Required action
Each entry, as given, must be output unchanged.

(Saved entries)
Content starts
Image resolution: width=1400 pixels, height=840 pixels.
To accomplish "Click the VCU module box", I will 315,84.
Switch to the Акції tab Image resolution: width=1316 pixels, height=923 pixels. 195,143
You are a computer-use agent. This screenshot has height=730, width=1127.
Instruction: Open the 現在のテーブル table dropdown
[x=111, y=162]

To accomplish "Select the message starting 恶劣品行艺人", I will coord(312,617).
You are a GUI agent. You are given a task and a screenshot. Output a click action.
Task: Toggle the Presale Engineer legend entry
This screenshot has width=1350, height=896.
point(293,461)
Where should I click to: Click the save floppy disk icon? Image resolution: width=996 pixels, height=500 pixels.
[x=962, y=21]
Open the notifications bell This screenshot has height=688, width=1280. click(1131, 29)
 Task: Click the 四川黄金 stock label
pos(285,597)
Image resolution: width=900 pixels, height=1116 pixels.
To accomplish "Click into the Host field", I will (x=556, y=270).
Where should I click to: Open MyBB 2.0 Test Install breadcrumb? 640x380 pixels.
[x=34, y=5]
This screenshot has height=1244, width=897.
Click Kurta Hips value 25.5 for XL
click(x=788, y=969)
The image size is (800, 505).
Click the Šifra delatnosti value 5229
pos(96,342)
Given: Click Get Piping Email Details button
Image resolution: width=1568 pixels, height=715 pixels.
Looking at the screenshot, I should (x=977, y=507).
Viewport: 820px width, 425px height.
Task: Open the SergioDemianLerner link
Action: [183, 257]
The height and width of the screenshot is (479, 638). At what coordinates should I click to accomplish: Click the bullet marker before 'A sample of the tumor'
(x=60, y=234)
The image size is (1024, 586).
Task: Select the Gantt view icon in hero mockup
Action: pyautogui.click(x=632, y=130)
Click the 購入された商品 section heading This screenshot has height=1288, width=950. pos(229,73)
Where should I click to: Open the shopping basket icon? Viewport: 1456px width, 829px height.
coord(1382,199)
Content ends
Solution for this problem
Image resolution: width=1400 pixels, height=840 pixels.
To accomplish "Click the VCU module box", I will 315,84.
Switch to the Акції tab Image resolution: width=1316 pixels, height=923 pixels. 195,143
You are a computer-use agent. This screenshot has height=730, width=1127.
Instruction: Open the 現在のテーブル table dropdown
[x=111, y=162]

To accomplish "Select the message starting 恶劣品行艺人", I will coord(312,617).
You are a GUI agent. You are given a task and a screenshot. Output a click action.
Task: Toggle the Presale Engineer legend entry
This screenshot has width=1350, height=896.
point(293,461)
Where should I click to: Click the save floppy disk icon? Image resolution: width=996 pixels, height=500 pixels.
[x=962, y=21]
Open the notifications bell This screenshot has height=688, width=1280. click(1131, 29)
 Task: Click the 四川黄金 stock label
pos(285,597)
Image resolution: width=900 pixels, height=1116 pixels.
To accomplish "Click into the Host field", I will (x=556, y=270).
Where should I click to: Open MyBB 2.0 Test Install breadcrumb? 640x380 pixels.
[x=34, y=5]
This screenshot has height=1244, width=897.
Click Kurta Hips value 25.5 for XL
click(x=788, y=969)
The image size is (800, 505).
Click the Šifra delatnosti value 5229
pos(96,342)
Given: Click Get Piping Email Details button
Image resolution: width=1568 pixels, height=715 pixels.
Looking at the screenshot, I should (x=977, y=507).
Viewport: 820px width, 425px height.
Task: Open the SergioDemianLerner link
Action: [183, 257]
The height and width of the screenshot is (479, 638). At what coordinates should I click to accomplish: Click the bullet marker before 'A sample of the tumor'
(x=60, y=234)
The image size is (1024, 586).
Task: Select the Gantt view icon in hero mockup
Action: pyautogui.click(x=632, y=130)
Click the 購入された商品 section heading This screenshot has height=1288, width=950. pos(229,73)
Where should I click to: Open the shopping basket icon? Viewport: 1456px width, 829px height.
coord(1382,199)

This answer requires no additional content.